Energym Google Cloud API

In this project, an API based on RESTfull API for gcloud has been designed and developed in order to use Google Cloud infrastructure directly writing experiments definition ir our personal computer.

Let’s see a detailed explanation of the diagram above.

Executing API

Our objective is defining a set of experiments in order to execute them in a Google Cloud remote container each one. For this, cloud_manager.py has been created in repository root. This file must be used in our local computer:

import argparse
from time import sleep
from pprint import pprint
import energym.utils.gcloud as gcloud

parser = argparse.ArgumentParser(
    description='Process for run experiments in Google Cloud')
parser.add_argument(
    '--project_id',
    '-id',
    type=str,
    dest='project',
    help='Your Google Cloud project ID.')
parser.add_argument(
    '--zone',
    '-zo',
    type=str,
    default='europe-west1-b',
    dest='zone',
    help='service Engine zone to deploy to.')
parser.add_argument(
    '--template_name',
    '-tem',
    type=str,
    default='energym-template',
    dest='template_name',
    help='Name of template previously created in gcloud account to generate VM copies.')
parser.add_argument(
    '--group_name',
    '-group',
    type=str,
    default='energym-group',
    dest='group_name',
    help='Name of instance group(MIG) will be created during experimentation.')
parser.add_argument(
    '--experiment_commands',
    '-cmds',
    default=['python3 ./algorithm/DQN.py -env Eplus-demo-v1 -ep 1 -'],
    nargs='+',
    dest='commands',
    help='list of commands for DRL_battery.py you want to execute remotely.')

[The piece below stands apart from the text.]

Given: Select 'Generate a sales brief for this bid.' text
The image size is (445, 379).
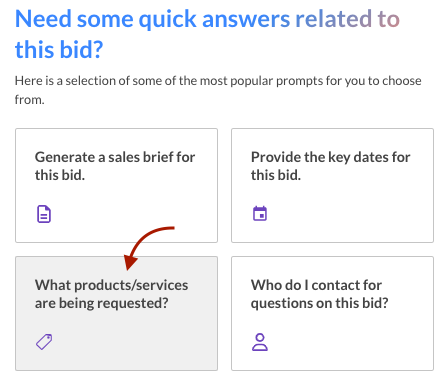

args = parser.parse_args()

print('Init Google cloud service API...')
service = gcloud.init_gcloud_service()

# Create instance group
n_experiments = len(args.commands)
print('Creating instance group(MIG) for experiments ({} instances)...'.format(
    n_experiments))
response = gcloud.create_instance_group(
    service=service,
    project=args.project,
    zone=args.zone,
    size=n_experiments,
    template_name=args.template_name,
    group_name=args.group_name)
pprint(response)

# Wait for the machines to be fully created.
print(
    '{0} status is {1}.'.format(
        response['operationType'],
        response['status']))
if response['status'] != 'DONE':
    response = gcloud.wait_for_operation(
        service,
        args.project,
        args.zone,
        operation=response['id'],
        operation_type=response['operationType'])
pprint(response)
print('MIG created.')

# List VM names
print('Looking for instance names... (waiting for they are visible too)')
# Sometimes, although instance group insert status is DONE, isn't visible
# for API yet. Hence, we have to wait for with a loop...
instances = []
while len(instances) < n_experiments:
    instances = gcloud.list_instances(
        service=service,
        project=args.project,
        zone=args.zone,
        base_instances_names=args.group_name)
    sleep(3)
print(instances)
# Number of machines should be the same than commands

# Execute a comand in every container inner VM
print('Sending commands to every container VM... (waiting for container inner VM is ready too)')
for i, instance in enumerate(instances):
    container_id = None
    # Obtain container id inner VM
    while not container_id:
        container_id = gcloud.get_container_id(instance_name=instance)
        sleep(5)
    # Execute command in container
    gcloud.execute_remote_command_instance(
        container_id=container_id,
        instance_name=instance,
        experiment_command=args.commands[i])
    print(
        'command {} has been sent to instance {}(container: {}).'.format(
            args.commands[i],
            instance,
            container_id))

print('All VM\'s are working correctly, see Google Cloud Platform Console.')
# Close VM when finished with google cloud alerts?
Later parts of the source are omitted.